*** Opening of Record set ***

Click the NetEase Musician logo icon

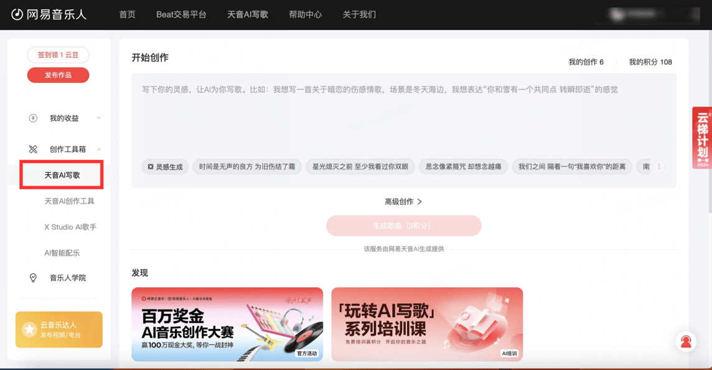17,14
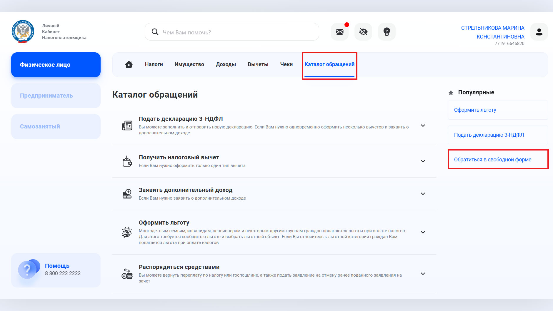Go to home via house icon
This screenshot has width=553, height=311.
129,64
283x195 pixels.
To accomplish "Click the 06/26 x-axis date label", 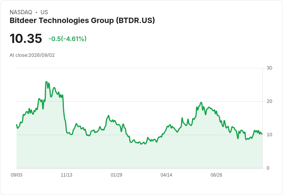I will (216, 175).
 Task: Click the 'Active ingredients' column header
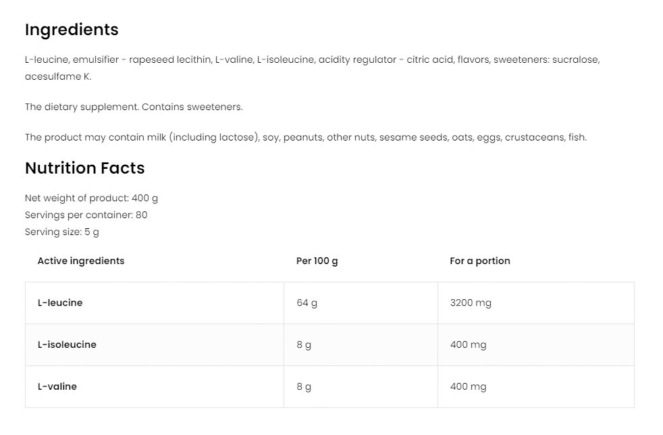81,261
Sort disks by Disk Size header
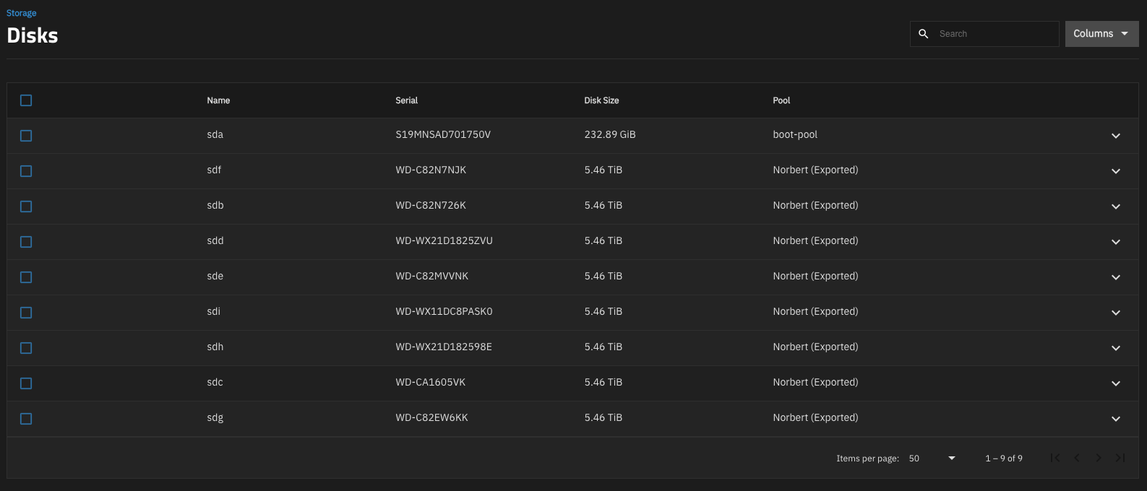 coord(601,100)
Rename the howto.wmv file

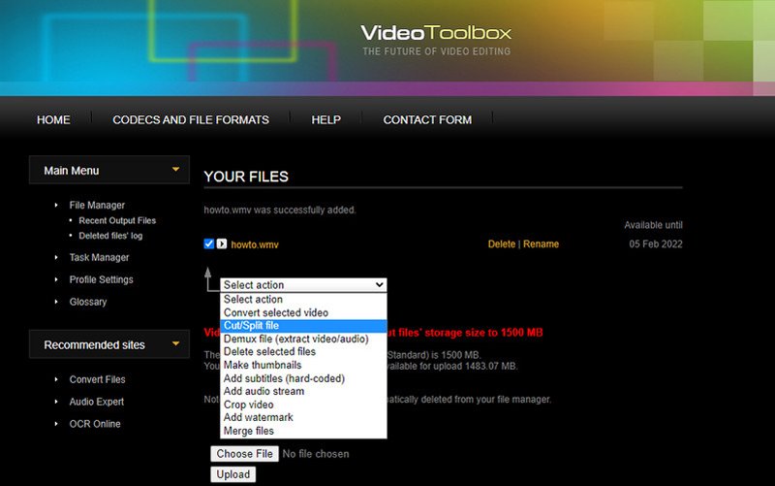pos(541,244)
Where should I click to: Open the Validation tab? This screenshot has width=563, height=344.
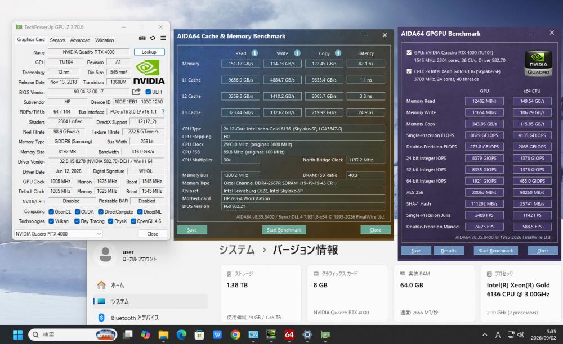[105, 40]
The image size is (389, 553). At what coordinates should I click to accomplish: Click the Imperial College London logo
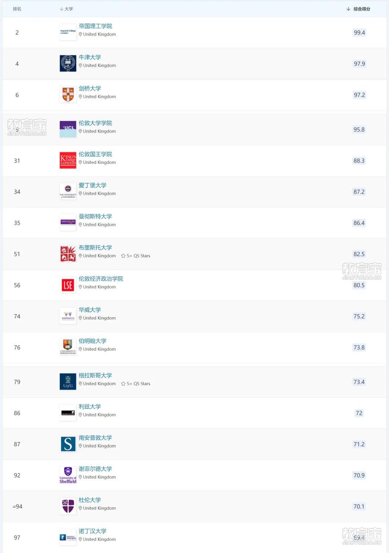68,32
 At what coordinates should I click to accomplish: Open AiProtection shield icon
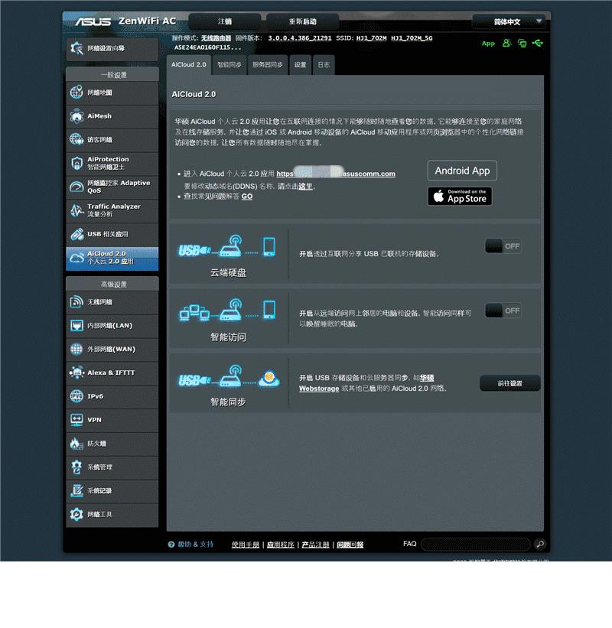click(x=77, y=163)
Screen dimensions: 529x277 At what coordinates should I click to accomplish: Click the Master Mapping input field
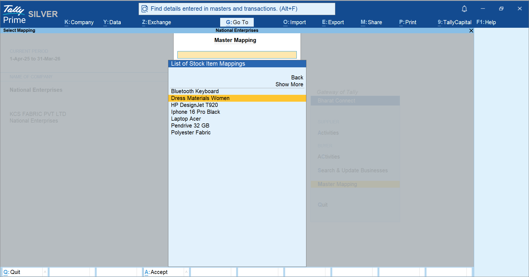pyautogui.click(x=237, y=55)
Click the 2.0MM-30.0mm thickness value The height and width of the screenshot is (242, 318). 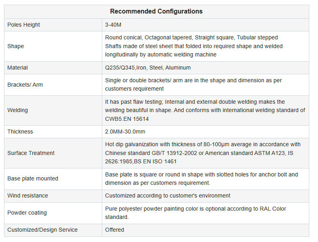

*** Close of Record set ***

In the copy, include exactly the lines from the one with "Rename the howto.wmv file" through the final line of the data, both ends included, and no pictures.

**Task response**
Rename the howto.wmv file

pos(541,244)
Where should I click to: Open the Validation tab? This screenshot has width=563, height=344.
[105, 40]
The image size is (389, 553). At what coordinates should I click to accomplish: Click the Imperial College London logo
68,32
 At what coordinates should I click to accomplish: Open AiProtection shield icon
click(x=77, y=163)
Screen dimensions: 529x277 At what coordinates should I click to accomplish: Click the Master Mapping input field
pyautogui.click(x=237, y=55)
Click the 2.0MM-30.0mm thickness value The height and width of the screenshot is (242, 318). 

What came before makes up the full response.